§ What you should do:
If pictures appear, leave them out, and return exactly the lines from the one holding "Add Ralph Collett to favorites heart" through the last line of the listing below.

§ Extracted material:
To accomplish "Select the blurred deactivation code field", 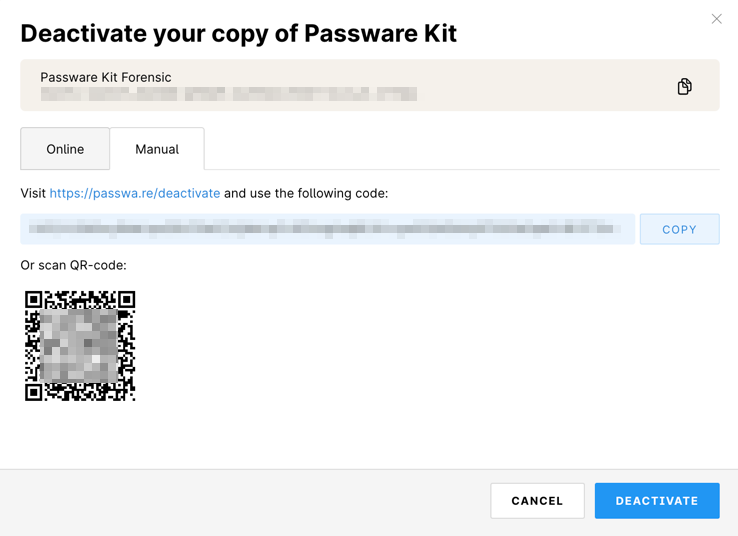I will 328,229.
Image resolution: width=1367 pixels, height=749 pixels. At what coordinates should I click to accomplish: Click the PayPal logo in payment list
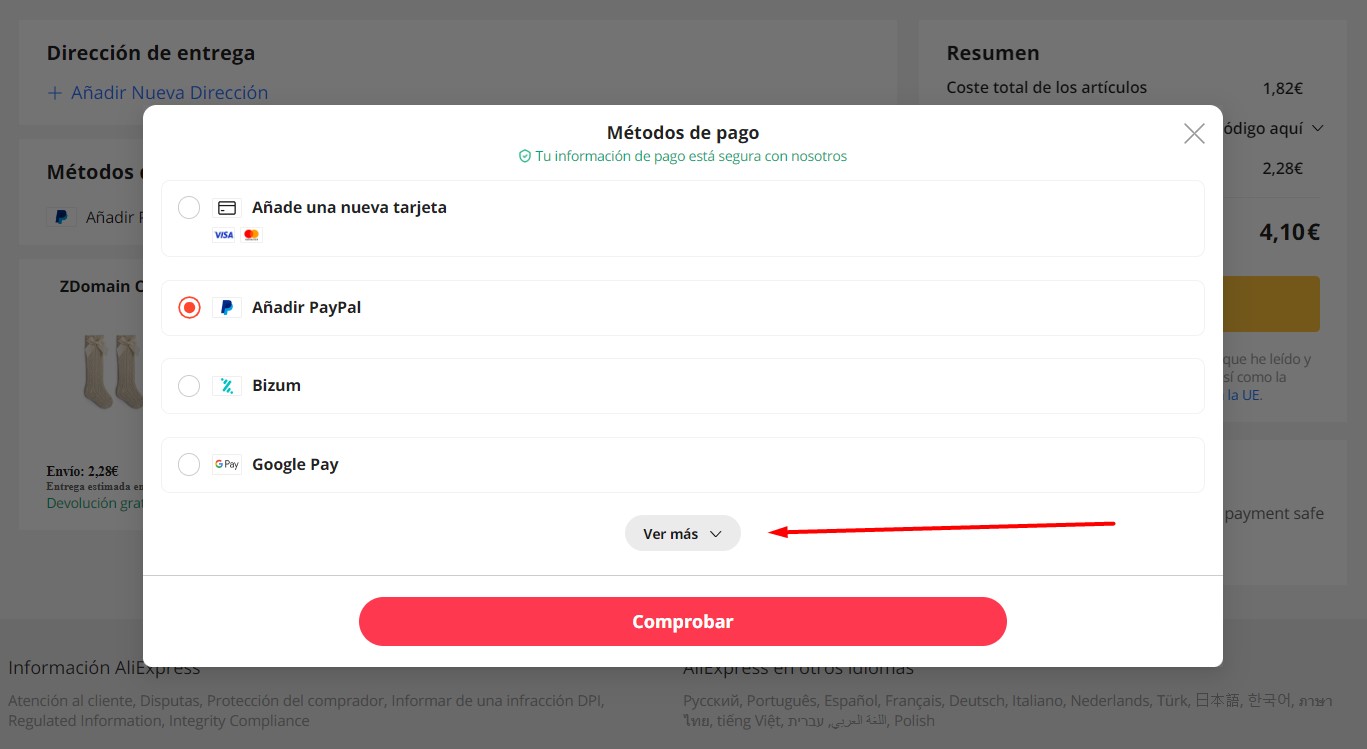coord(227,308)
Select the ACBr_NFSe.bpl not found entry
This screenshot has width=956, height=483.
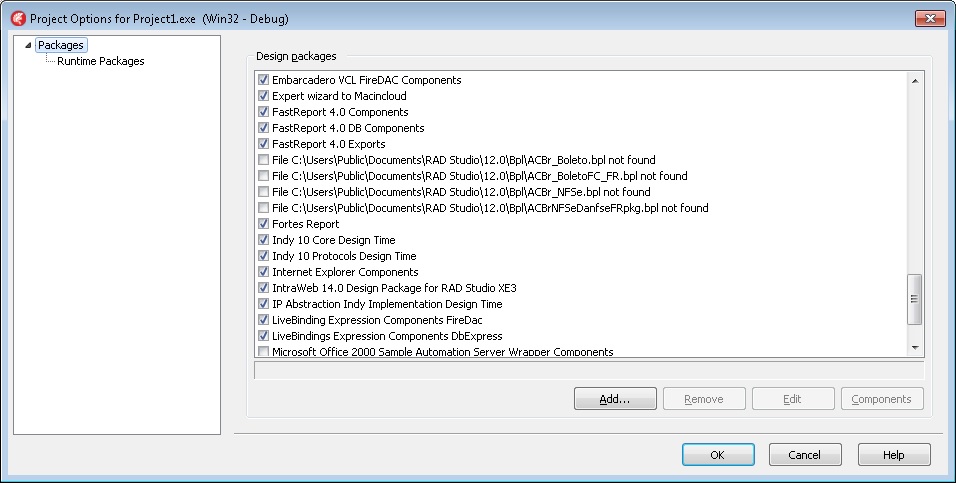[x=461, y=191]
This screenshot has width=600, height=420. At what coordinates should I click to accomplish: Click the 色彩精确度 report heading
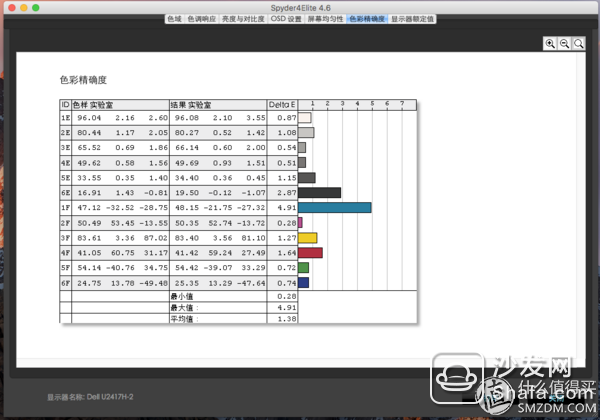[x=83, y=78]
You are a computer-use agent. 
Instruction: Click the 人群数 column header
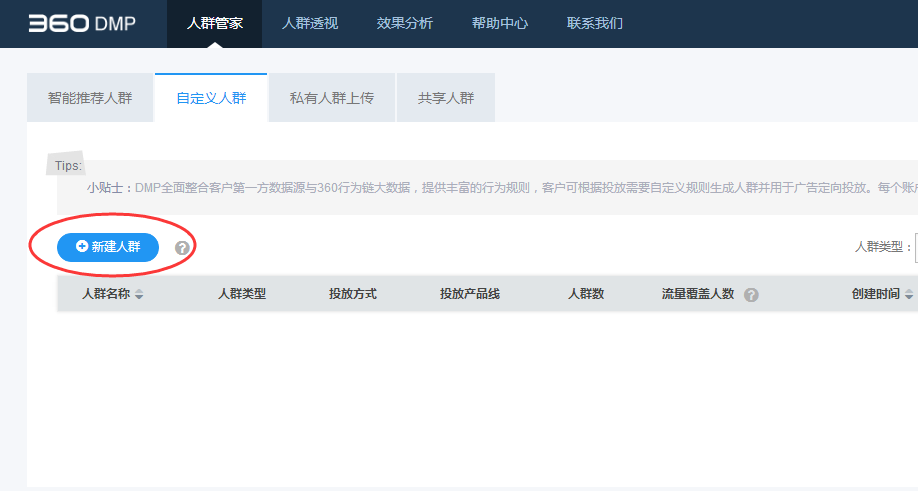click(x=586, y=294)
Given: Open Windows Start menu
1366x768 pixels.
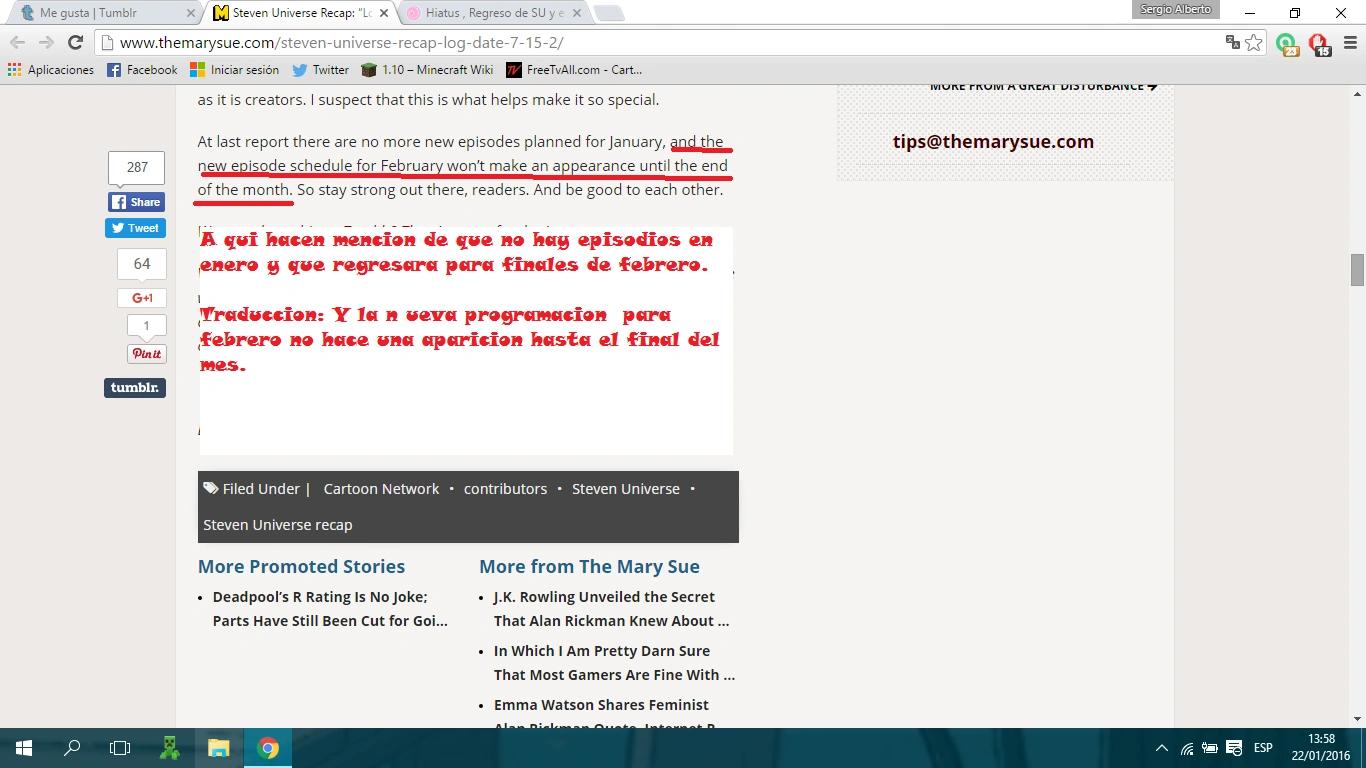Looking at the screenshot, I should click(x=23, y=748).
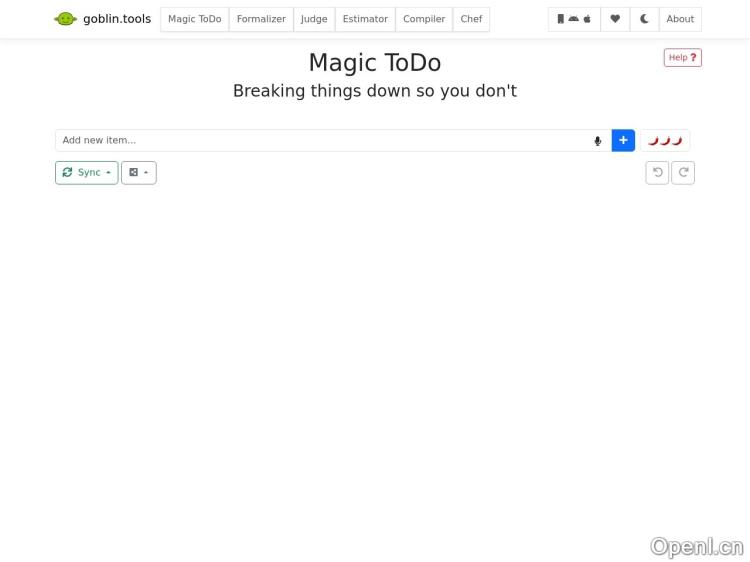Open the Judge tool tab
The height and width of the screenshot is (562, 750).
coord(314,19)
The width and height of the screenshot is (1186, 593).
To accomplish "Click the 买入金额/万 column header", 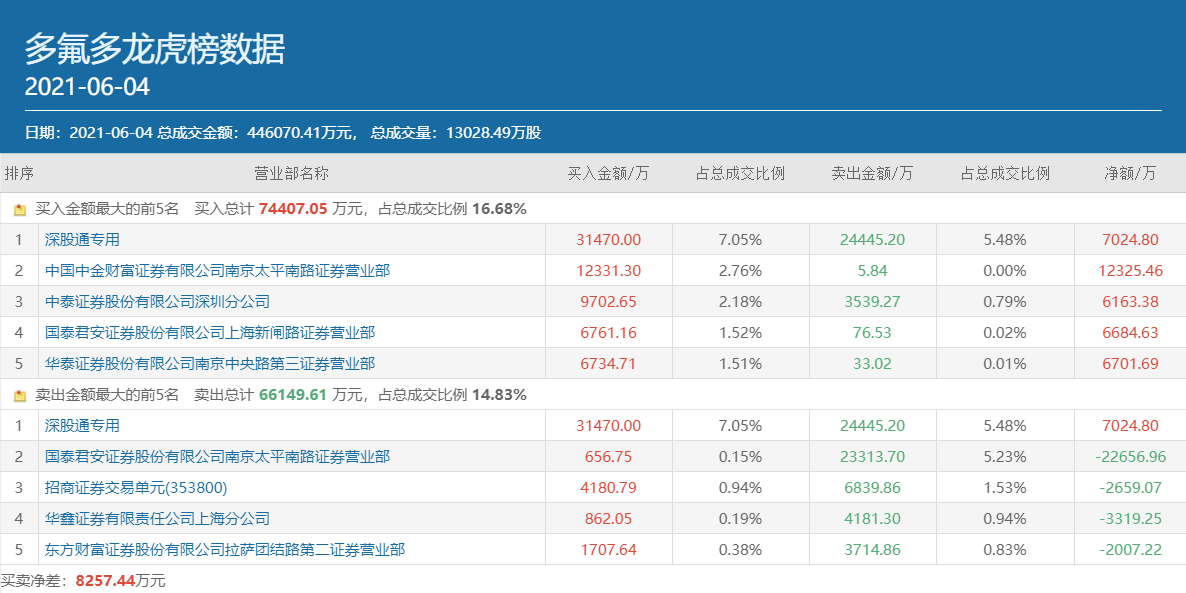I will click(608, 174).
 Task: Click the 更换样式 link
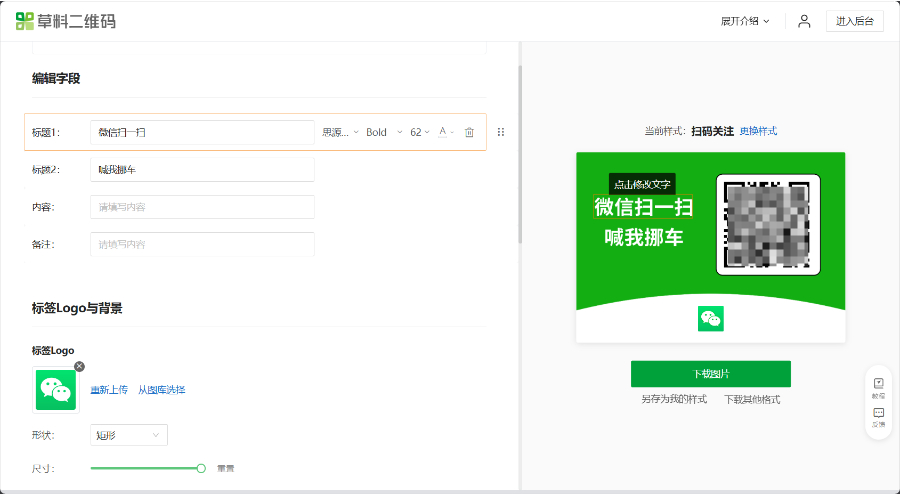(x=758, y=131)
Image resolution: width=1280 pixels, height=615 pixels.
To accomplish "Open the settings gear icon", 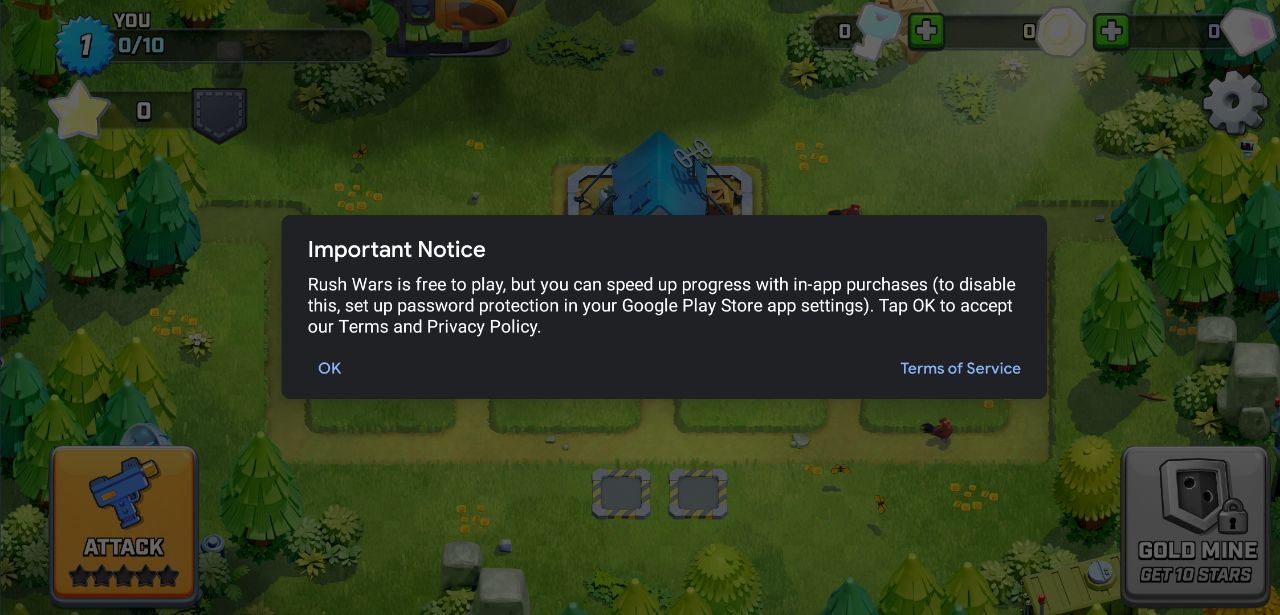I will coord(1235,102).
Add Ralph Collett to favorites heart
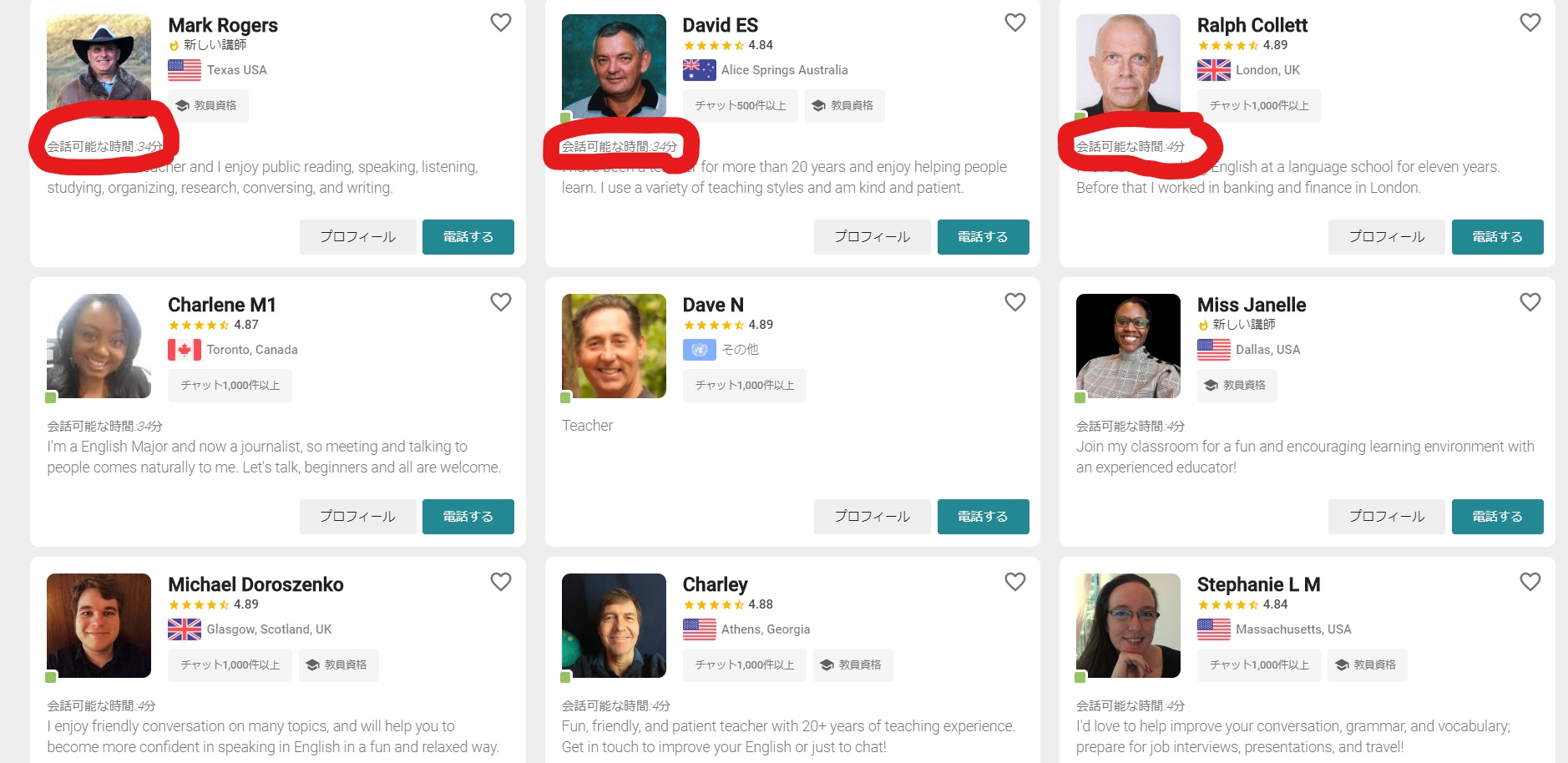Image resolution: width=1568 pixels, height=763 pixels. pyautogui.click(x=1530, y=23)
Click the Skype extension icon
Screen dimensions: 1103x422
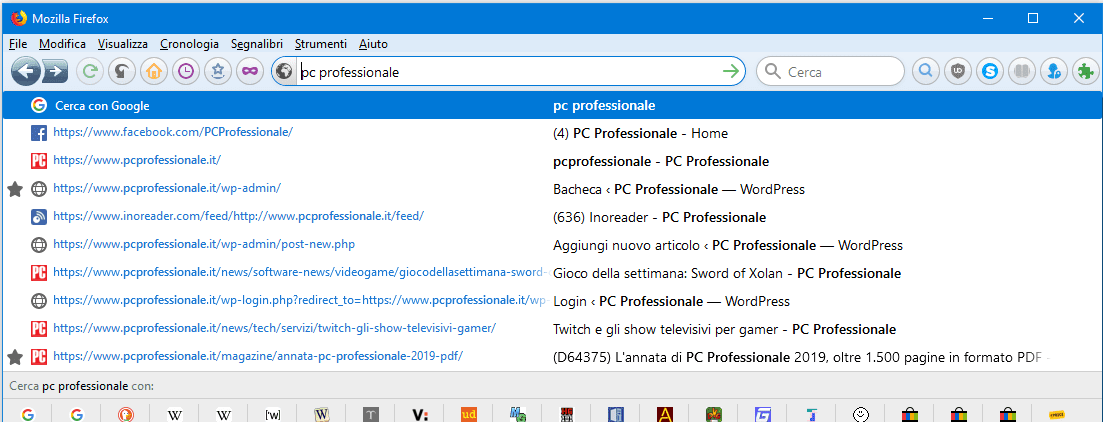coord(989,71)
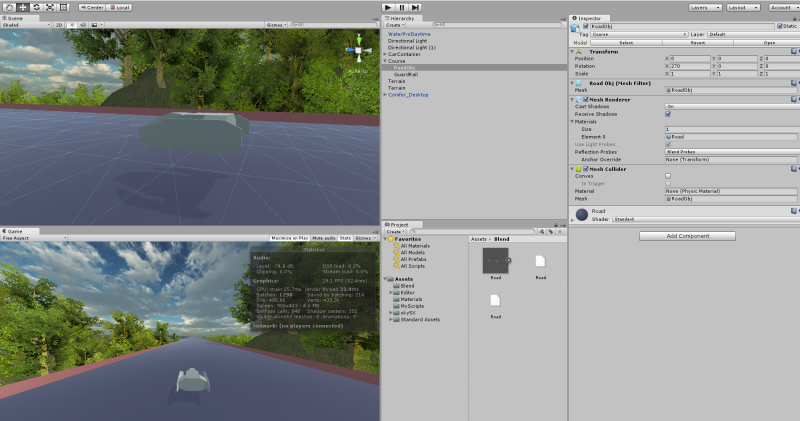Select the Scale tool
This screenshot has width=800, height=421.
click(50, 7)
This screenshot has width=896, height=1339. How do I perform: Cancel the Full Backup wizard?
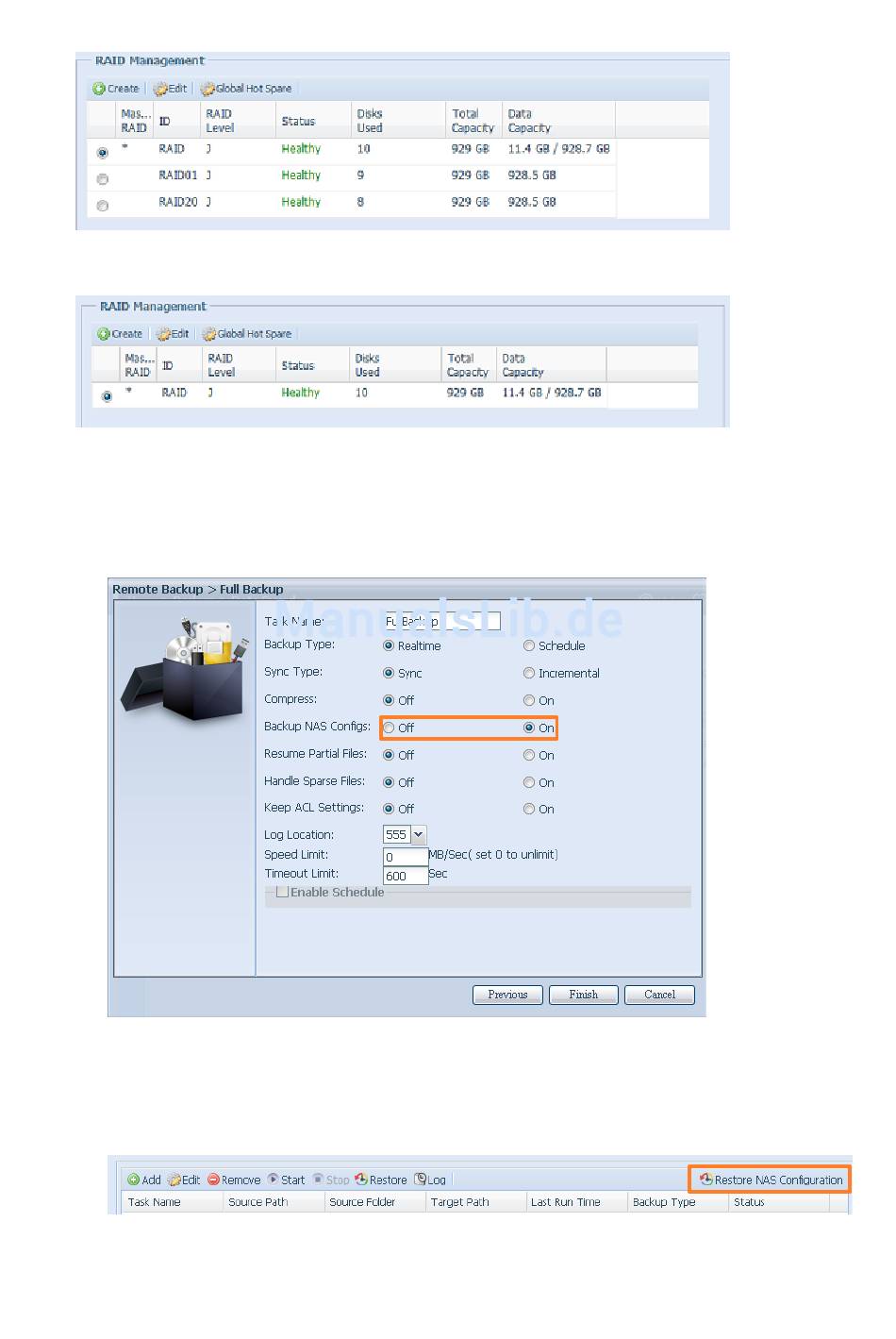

§ Written reply:
Add Ralph Collett to favorites heart
Image resolution: width=1568 pixels, height=763 pixels. pyautogui.click(x=1530, y=23)
Click the Skype extension icon
Screen dimensions: 1103x422
coord(989,71)
Select the Scale tool
This screenshot has width=800, height=421.
click(50, 7)
This screenshot has width=896, height=1339. How do I perform: Cancel the Full Backup wizard?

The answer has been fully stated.